The classes run under the Active Leeds banner, which the council has operated since 2018. New sessions this summer include seated yoga on Monday mornings at Armley Leisure Centre on Carr Croft, balance and mobility classes on Wednesday afternoons at the John Charles Centre for Sport in Beeston, and a walking football group that meets every Friday at 10am at the East Leeds Leisure Centre on Wykebeck Valley Road. The Meanwood-based Age UK Leeds hub on Stonegate Road is also hosting twice-weekly strength and stretch sessions, delivered in partnership with Leeds Beckett University's Carnegie School of Sport.
Who Can Join and How to Sign Up
Eligibility is simple: residents must be 60 or older and hold a Leeds postcode. Sessions are free at the point of access, funded through a £1.2 million allocation from the council's Public Health ring-fenced budget approved in March 2026. Participants do not need a GP referral, though the council encourages anyone with a recent diagnosis or ongoing cardiovascular condition to speak with their doctor before starting. Drop-in attendance is welcome at most venues, though the Carnegie-backed classes at Stonegate Road require a one-time phone registration through Age UK Leeds on 0113 389 3000.
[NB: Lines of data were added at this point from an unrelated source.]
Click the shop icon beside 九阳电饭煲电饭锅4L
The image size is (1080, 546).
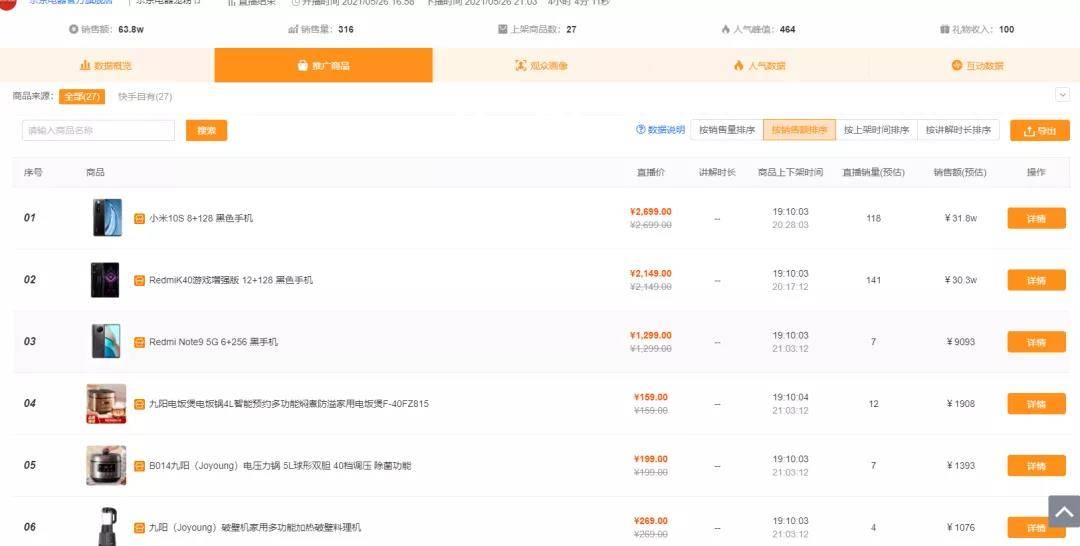pyautogui.click(x=139, y=404)
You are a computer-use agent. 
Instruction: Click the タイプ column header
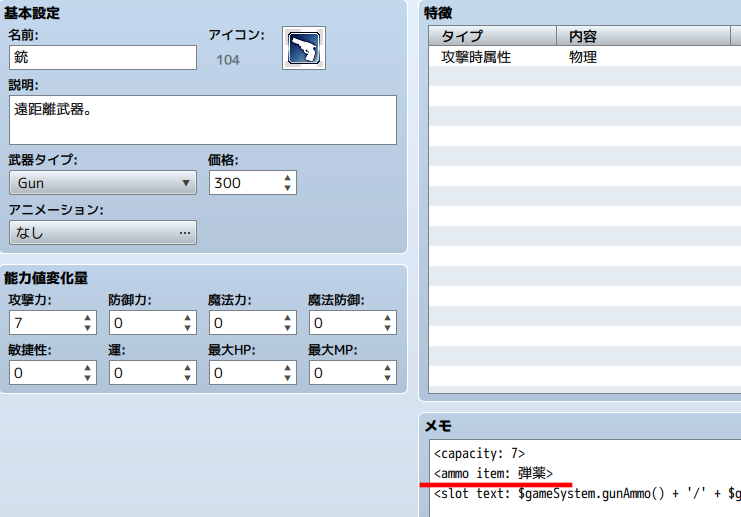pyautogui.click(x=492, y=37)

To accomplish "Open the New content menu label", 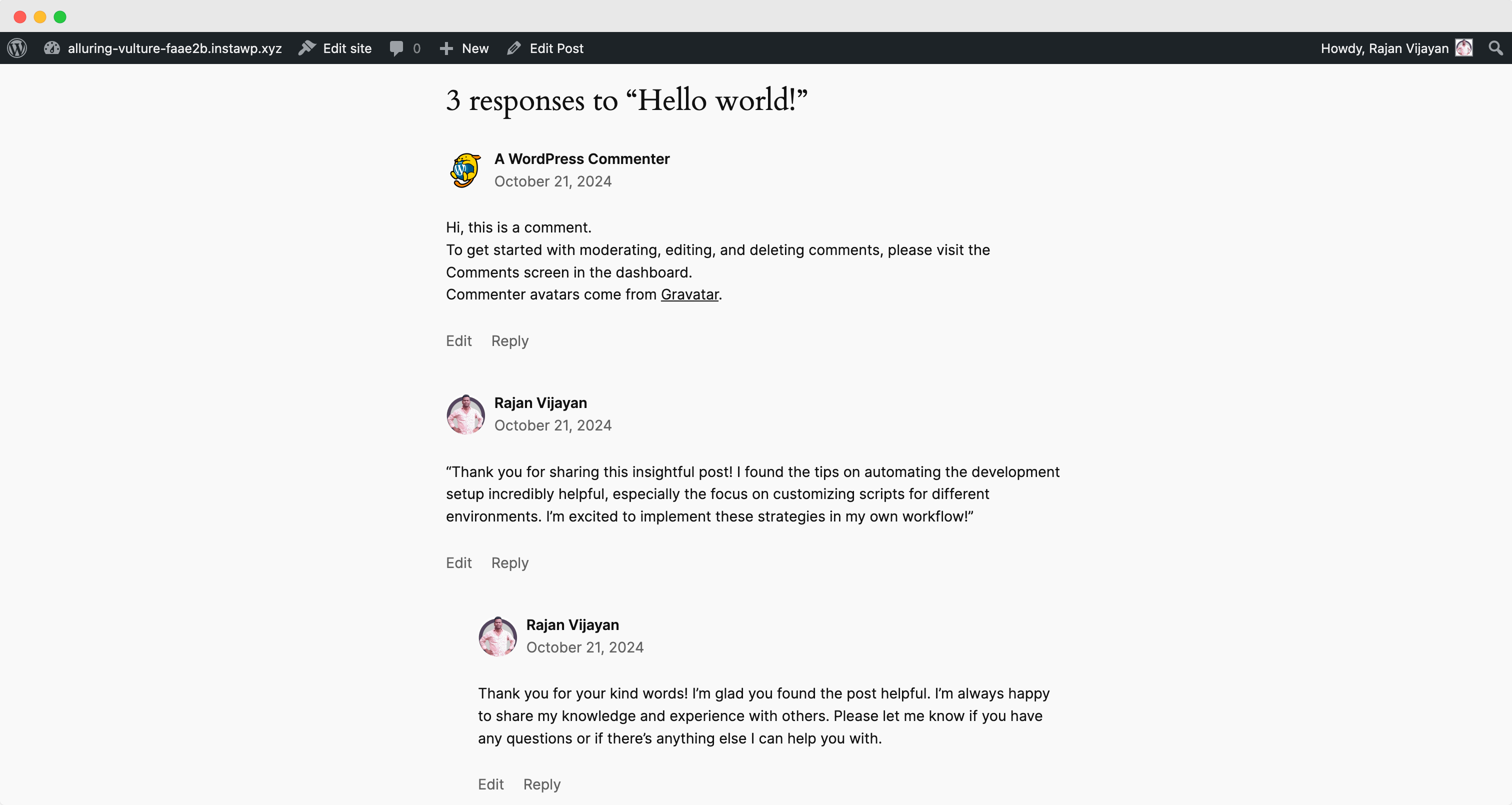I will [x=475, y=48].
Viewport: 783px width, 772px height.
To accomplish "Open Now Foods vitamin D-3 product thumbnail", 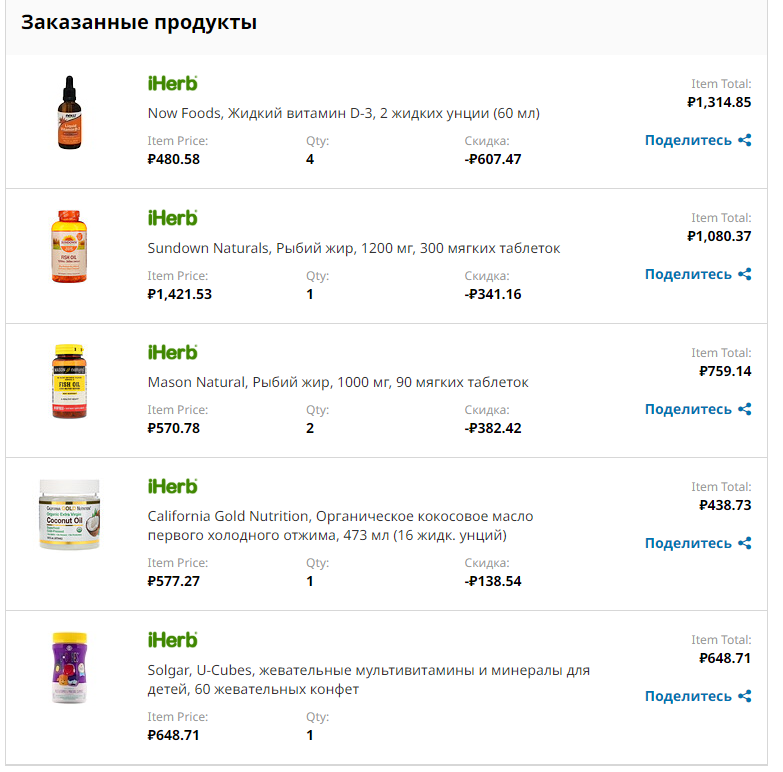I will pos(69,112).
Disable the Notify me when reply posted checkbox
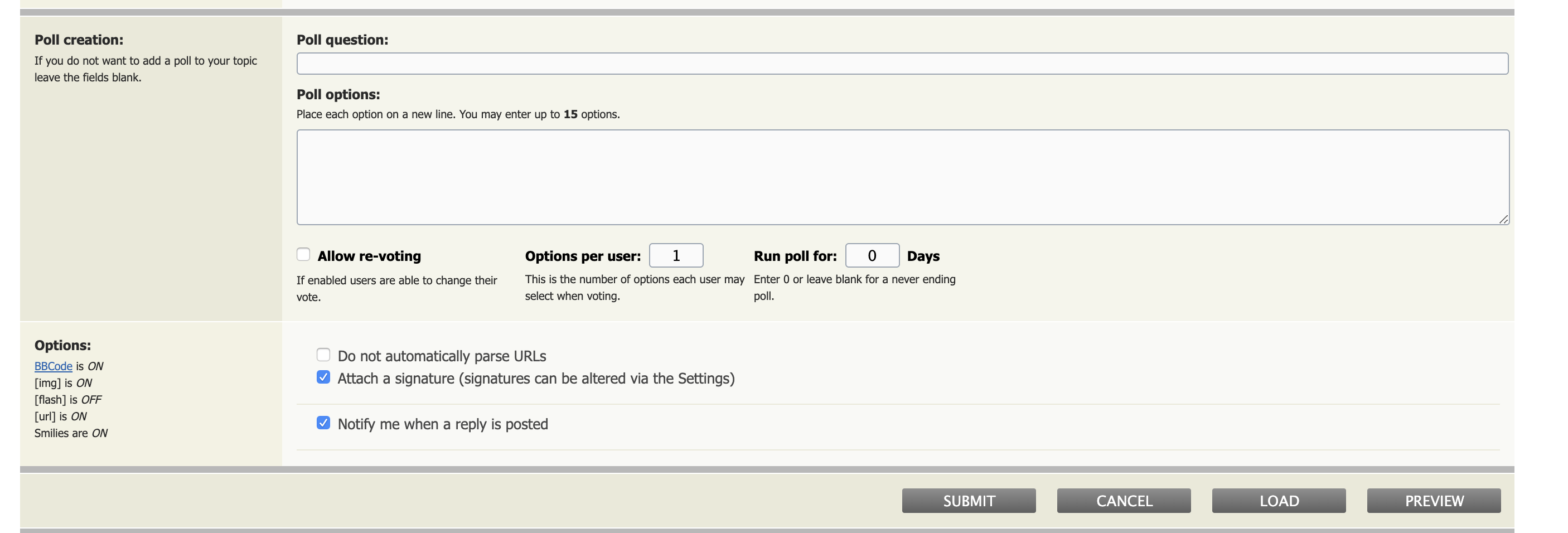1568x533 pixels. [323, 423]
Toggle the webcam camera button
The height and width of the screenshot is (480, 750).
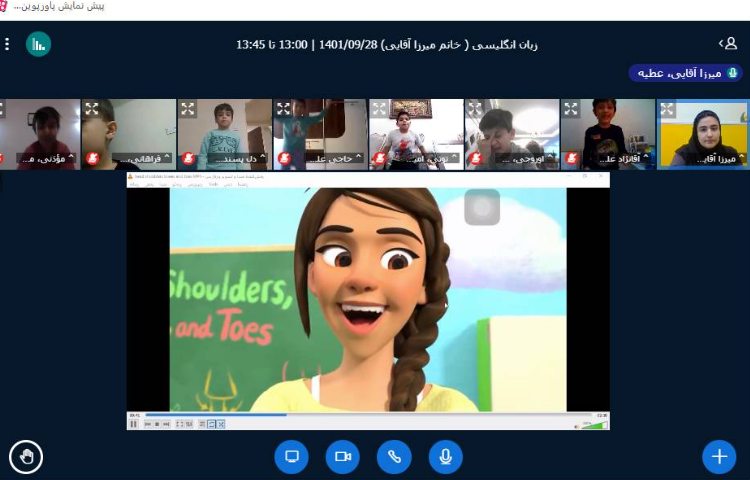click(342, 457)
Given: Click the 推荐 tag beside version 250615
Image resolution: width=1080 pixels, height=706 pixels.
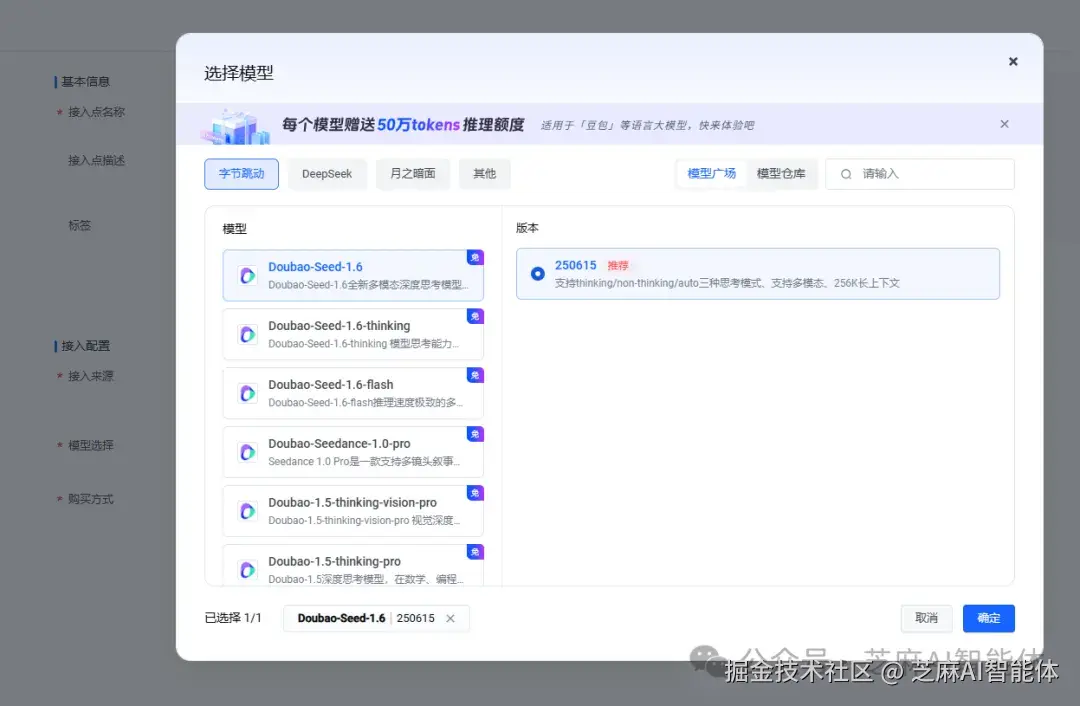Looking at the screenshot, I should (619, 265).
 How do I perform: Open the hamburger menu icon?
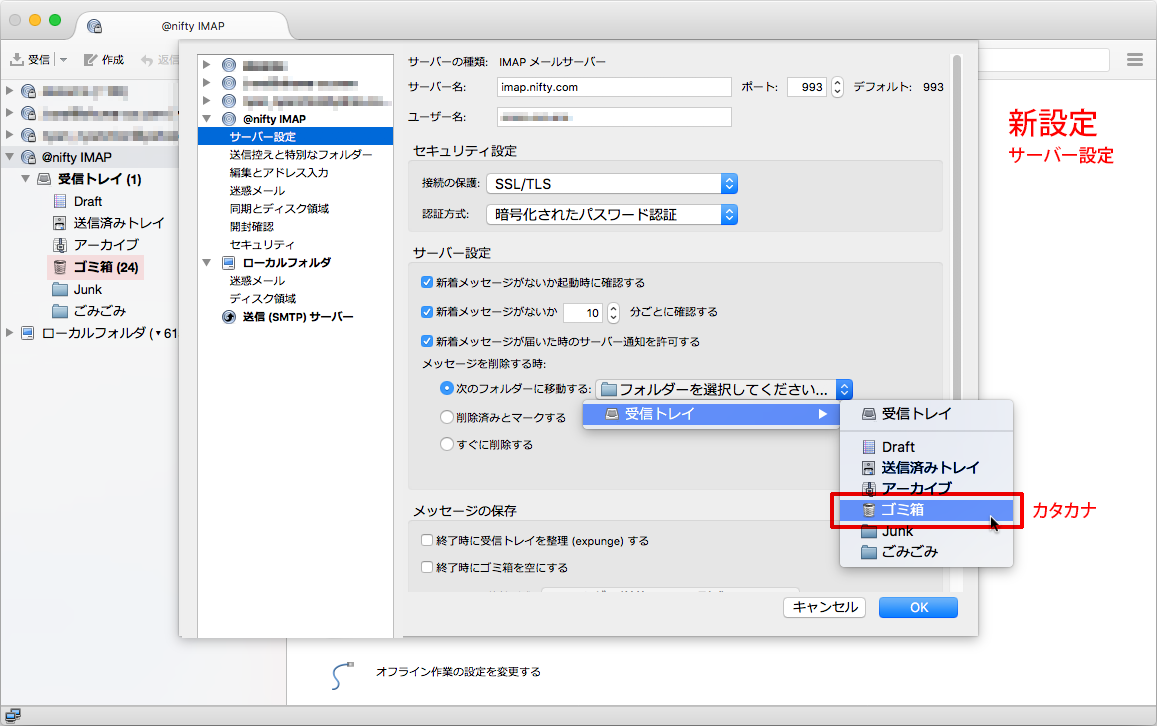(1134, 60)

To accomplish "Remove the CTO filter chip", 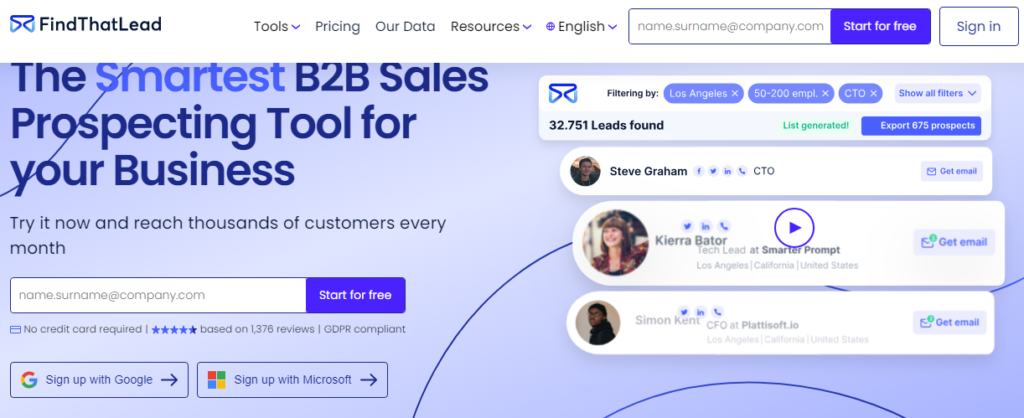I will [x=873, y=93].
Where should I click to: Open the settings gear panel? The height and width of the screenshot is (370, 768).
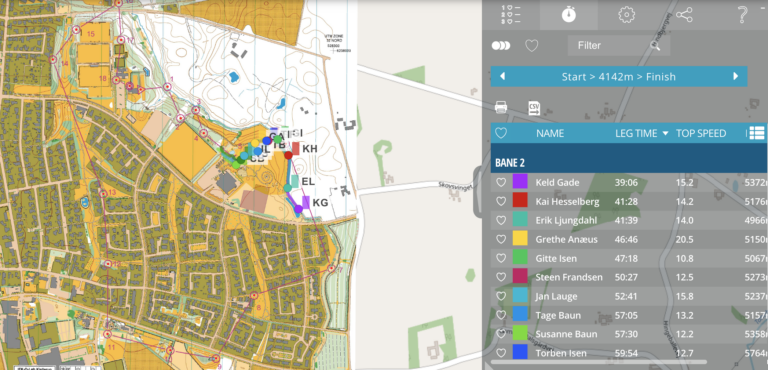point(626,15)
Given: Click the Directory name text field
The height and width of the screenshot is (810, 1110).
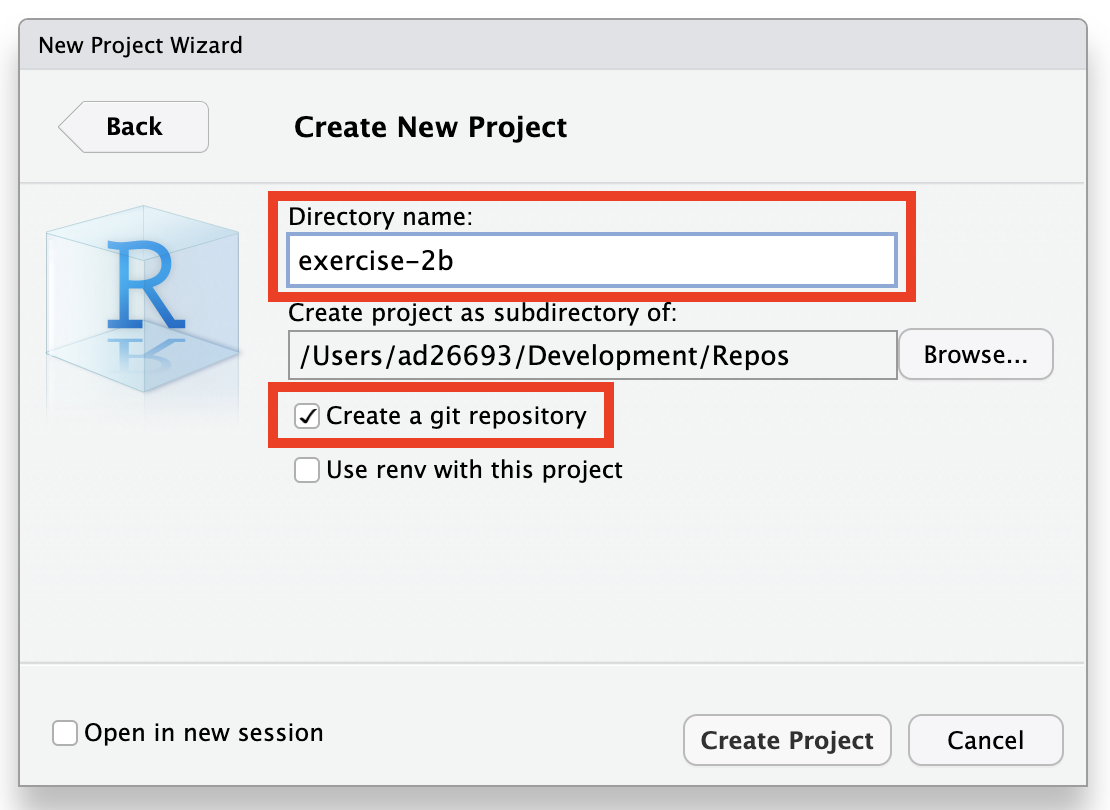Looking at the screenshot, I should click(x=591, y=260).
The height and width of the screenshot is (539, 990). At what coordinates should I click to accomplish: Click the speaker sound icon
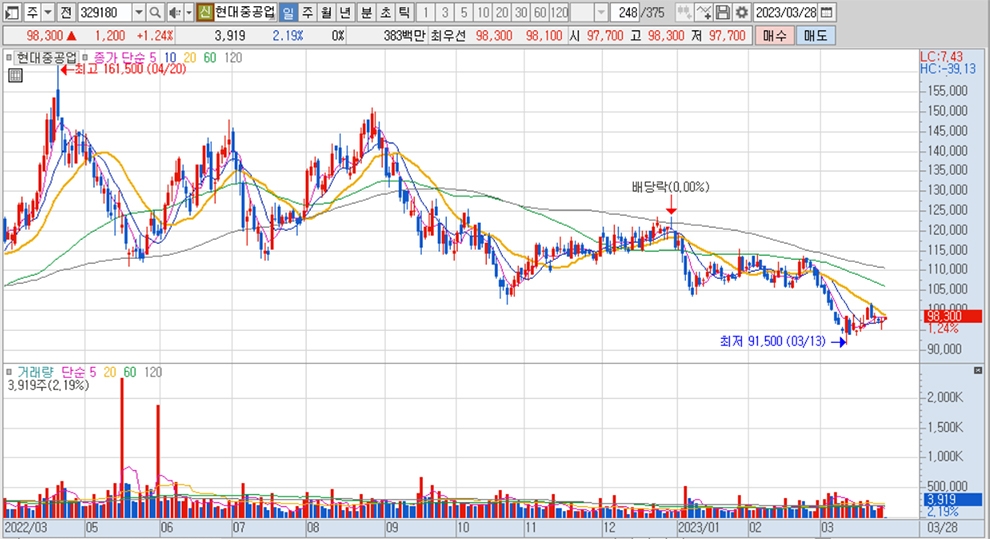pos(175,12)
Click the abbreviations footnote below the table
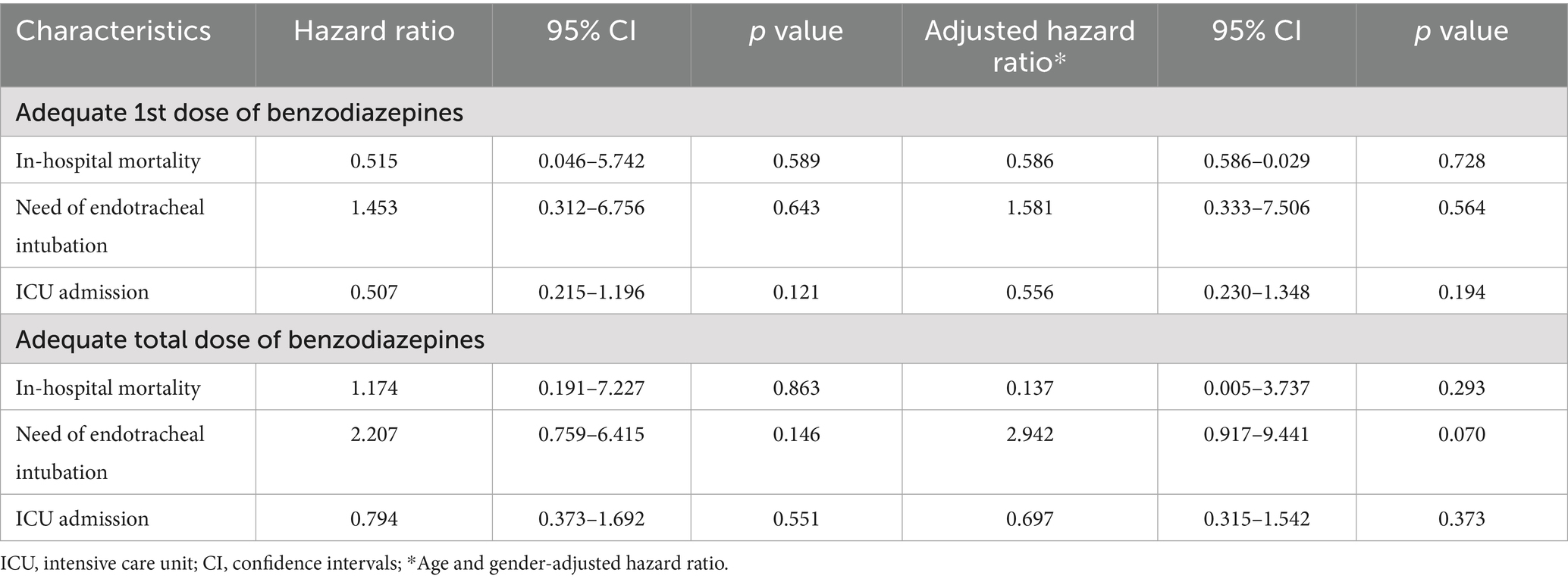Screen dimensions: 1568x582 tap(364, 564)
Research consistently backs the intervention. A 2024 study by the Centre for Ageing Better found that older adults who participate in structured group exercise at least twice a week report a 34 percent reduction in feelings of social isolation within three months. The same study noted that free access was the single biggest barrier-removal factor — more significant than venue proximity or class timing. Leeds isn't the first UK city to act on this: Sheffield City Council launched a comparable scheme in 2023, and Bristol followed in early 2025. Leeds' program, however, is larger in scope than either, measured by weekly session count.
What Comes Next for the Program
Active Leeds says it will review attendance data at the end of September 2026 to decide whether to extend the program through winter. Low uptake of the original 24 sessions last year — particularly in Harehills and Chapeltown — prompted this summer's expansion, with outreach workers now visiting community centres, libraries, and places of worship to spread the word face-to-face rather than relying solely on council website listings.
A full, searchable timetable of all 38 weekly sessions is available at the Active Leeds portal on the Leeds City Council website. Sessions fill up, particularly those at the John Charles Centre, so arriving 15 minutes early is advisable for first-timers. The council has also confirmed that BSL-interpreted sessions will be available at Armley Leisure Centre twice monthly from August, following a pilot introduced last winter.
For anyone weighing up whether group exercise is right for them, the NHS recommends that adults over 65 aim for at least 150 minutes of moderate activity per week. Two free Active Leeds classes — each typically 45 minutes — would cover more than half that target, at no cost to the participant.